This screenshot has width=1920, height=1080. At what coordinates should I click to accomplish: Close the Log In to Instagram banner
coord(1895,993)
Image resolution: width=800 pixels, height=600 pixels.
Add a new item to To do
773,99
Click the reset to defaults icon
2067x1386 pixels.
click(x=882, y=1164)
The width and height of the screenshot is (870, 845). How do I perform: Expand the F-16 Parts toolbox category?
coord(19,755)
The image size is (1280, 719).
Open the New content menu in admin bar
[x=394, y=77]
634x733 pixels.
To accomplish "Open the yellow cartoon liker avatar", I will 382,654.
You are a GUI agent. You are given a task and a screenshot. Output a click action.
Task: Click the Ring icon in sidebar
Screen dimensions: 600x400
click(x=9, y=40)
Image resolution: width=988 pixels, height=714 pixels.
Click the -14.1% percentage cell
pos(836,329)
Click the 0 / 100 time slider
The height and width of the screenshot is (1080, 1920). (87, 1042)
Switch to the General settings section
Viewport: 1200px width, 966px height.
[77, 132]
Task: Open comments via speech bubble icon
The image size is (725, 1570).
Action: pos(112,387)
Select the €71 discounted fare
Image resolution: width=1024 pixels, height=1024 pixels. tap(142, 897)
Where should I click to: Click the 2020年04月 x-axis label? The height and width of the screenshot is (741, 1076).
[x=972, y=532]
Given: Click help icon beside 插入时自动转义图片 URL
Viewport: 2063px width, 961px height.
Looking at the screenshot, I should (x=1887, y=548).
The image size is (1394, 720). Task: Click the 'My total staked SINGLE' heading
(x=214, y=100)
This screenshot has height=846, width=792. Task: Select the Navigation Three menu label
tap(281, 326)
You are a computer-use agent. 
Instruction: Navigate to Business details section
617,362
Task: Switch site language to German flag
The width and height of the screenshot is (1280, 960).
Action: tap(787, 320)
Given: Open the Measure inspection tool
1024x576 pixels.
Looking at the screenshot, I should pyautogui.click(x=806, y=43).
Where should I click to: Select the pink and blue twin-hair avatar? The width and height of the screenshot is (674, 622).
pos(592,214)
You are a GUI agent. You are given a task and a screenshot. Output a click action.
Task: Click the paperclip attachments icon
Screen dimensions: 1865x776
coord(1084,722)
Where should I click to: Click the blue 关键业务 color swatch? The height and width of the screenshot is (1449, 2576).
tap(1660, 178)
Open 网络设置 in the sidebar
□ □ □
**TASK STATEMENT**
Copy out every one of the entries above word for word, with nothing added, dropped, or changed.

**ANSWER BELOW**
This screenshot has width=1920, height=1080. At what coordinates should I click to accomplish: Close the Log In to Instagram banner
coord(1895,993)
Image resolution: width=800 pixels, height=600 pixels.
Add a new item to To do
773,99
Click the reset to defaults icon
2067x1386 pixels.
click(x=882, y=1164)
The width and height of the screenshot is (870, 845). How do I perform: Expand the F-16 Parts toolbox category?
coord(19,755)
The image size is (1280, 719).
Open the New content menu in admin bar
[x=394, y=77]
634x733 pixels.
To accomplish "Open the yellow cartoon liker avatar", I will 382,654.
You are a GUI agent. You are given a task and a screenshot. Output a click action.
Task: Click the Ring icon in sidebar
Screen dimensions: 600x400
click(x=9, y=40)
Image resolution: width=988 pixels, height=714 pixels.
Click the -14.1% percentage cell
pos(836,329)
Click the 0 / 100 time slider
The height and width of the screenshot is (1080, 1920). (87, 1042)
Switch to the General settings section
Viewport: 1200px width, 966px height.
[77, 132]
Task: Open comments via speech bubble icon
The image size is (725, 1570).
Action: pos(112,387)
Select the €71 discounted fare
Image resolution: width=1024 pixels, height=1024 pixels. tap(142, 897)
Where should I click to: Click the 2020年04月 x-axis label? The height and width of the screenshot is (741, 1076).
[x=972, y=532]
Given: Click help icon beside 插入时自动转义图片 URL
Viewport: 2063px width, 961px height.
Looking at the screenshot, I should (x=1887, y=548).
The image size is (1394, 720). Task: Click the 'My total staked SINGLE' heading
(x=214, y=100)
This screenshot has height=846, width=792. Task: Select the Navigation Three menu label
tap(281, 326)
You are a computer-use agent. 
Instruction: Navigate to Business details section
617,362
Task: Switch site language to German flag
The width and height of the screenshot is (1280, 960).
Action: tap(787, 320)
Given: Open the Measure inspection tool
1024x576 pixels.
Looking at the screenshot, I should pyautogui.click(x=806, y=43).
Where should I click to: Select the pink and blue twin-hair avatar? The width and height of the screenshot is (674, 622).
pos(592,214)
You are a GUI agent. You are given a task and a screenshot. Output a click action.
Task: Click the paperclip attachments icon
Screen dimensions: 1865x776
coord(1084,722)
Where should I click to: Click the blue 关键业务 color swatch? The height and width of the screenshot is (1449, 2576).
tap(1660, 178)
Open 网络设置 in the sidebar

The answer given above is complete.